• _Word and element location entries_
»»
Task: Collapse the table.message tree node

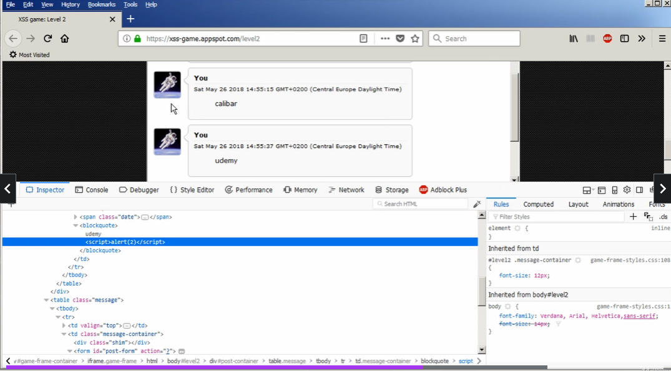Action: click(x=46, y=300)
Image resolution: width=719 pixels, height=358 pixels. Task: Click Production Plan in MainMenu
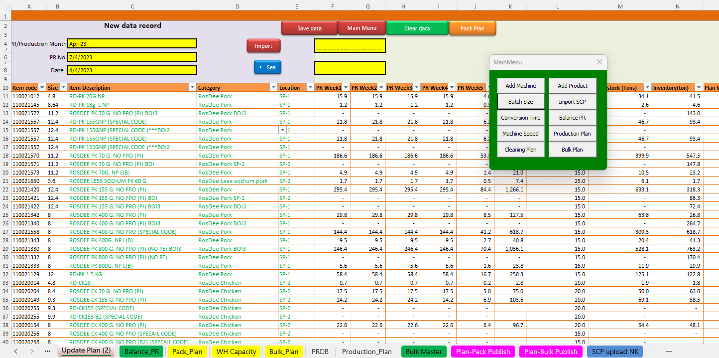[572, 134]
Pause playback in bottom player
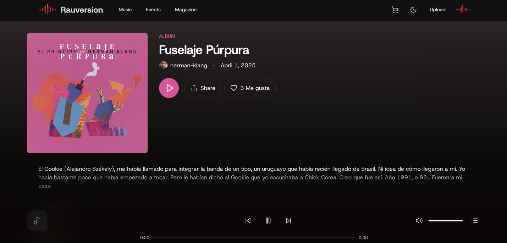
««
• _Your instructions_
Copy every entry above word for word, leaving out the pictures.

• _Result of this task_
Task: Collapse the table.message tree node

Action: click(x=46, y=300)
Image resolution: width=719 pixels, height=358 pixels. Task: Click Production Plan in MainMenu
[572, 134]
Pause playback in bottom player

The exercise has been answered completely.